Foto: Ricardo Wolffenbüttel/Secom

O Governo Federal intensificou, nesta semana, a ofensiva contra a escalada de preços no mercado de combustíveis. Durante coletiva de imprensa realizada nesta terça-feira (17), o Ministério da Justiça e Segurança Pública confirmou a instauração de um inquérito pela Polícia Federal para apurar crimes contra a ordem econômica e a economia popular. A medida ocorre em paralelo a uma mobilização nacional que reúne mais de 100 Procons e a Agência Nacional do Petróleo (ANP).

A mobilização governamental surge como resposta a um cenário de contrastes. No último dia 12 de março, o Ministério de Minas e Energia (MME) zerou as alíquotas de PIS/Cofins incidentes sobre o diesel, medida que deveria reduzir o custo em R$ 0,32 por litro. Somada a uma subvenção de igual valor paga a produtores e importadores, a redução potencial nas bombas é de R$ 0,64.

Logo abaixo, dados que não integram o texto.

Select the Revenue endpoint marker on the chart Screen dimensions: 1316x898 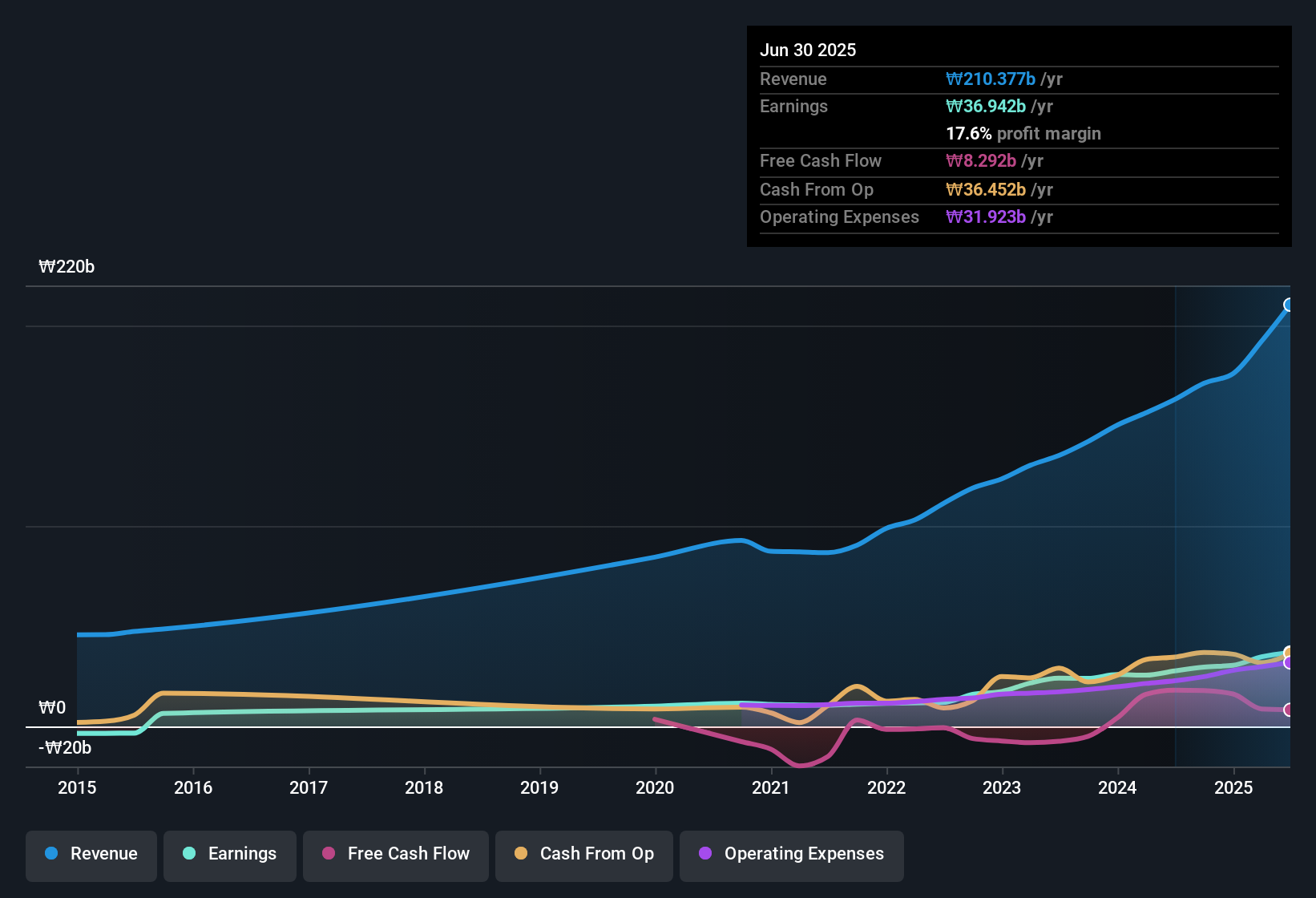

Entretanto, o monitoramento do MME identificou aumentos que ignoram a desoneração. Em Ourinhos (SP), o Diesel S10 chegou a ser comercializado por R$ 9,99, uma alta de 36% em apenas sete dias. Casos semelhantes de aumentos abruptos foram registrados em Caldas Novas (GO) e Itabuna (BA).

A Agência Nacional do Petróleo (ANP) deu início a uma operação em nove estados e no Distrito Federal. Amparada pela Medida Provisória nº 1.340, a agência agora possui atribuições específicas para punir o “lucro abusivo” e a retenção de estoque com finalidade especulativa.

“Não é possível confundir liberdade de preço com abuso e excesso. Em um momento de restrição global na oferta de petróleo, tais práticas são inaceitáveis”, afirmou Ricardo Morishita, secretário da Senacon.

Dados da Operação (Última semana):

  • Estabelecimentos fiscalizados: 351 postos, 49 distribuidoras e uma refinaria.
  • Estados atingidos pela ANP: AM, BA, DF, MT, MG, PA, PR, RJ, RS e SP.
  • Penalidades: Multas que variam de R$ 50 mil a R$ 500 milhões, dependendo do porte do infrator e da gravidade da conduta.

Além do preço, as equipes de fiscalização verificam o cumprimento do Decreto 12.876/2026, que obriga os postos a dar transparência aos benefícios tributários repassados ao consumidor. Também estão sendo testadas a qualidade dos combustíveis e a volumetria das bombas (quantidade entregue vs. valor pago).

A Polícia Federal, por meio de seu diretor-executivo William Murady, informou que o inquérito focará na possível formação de cartéis e condutas que afetam a regularidade do mercado nacional, exigindo um tratamento uniforme em razão da repercussão interestadual dos casos.

O Governo orienta que os cidadãos exijam a nota fiscal e confiram nos cartazes dos postos a origem do combustível e o detalhamento dos impostos. Denúncias de preços desproporcionais podem ser feitas diretamente nos Procons locais ou pelo portal consumidor.gov.br.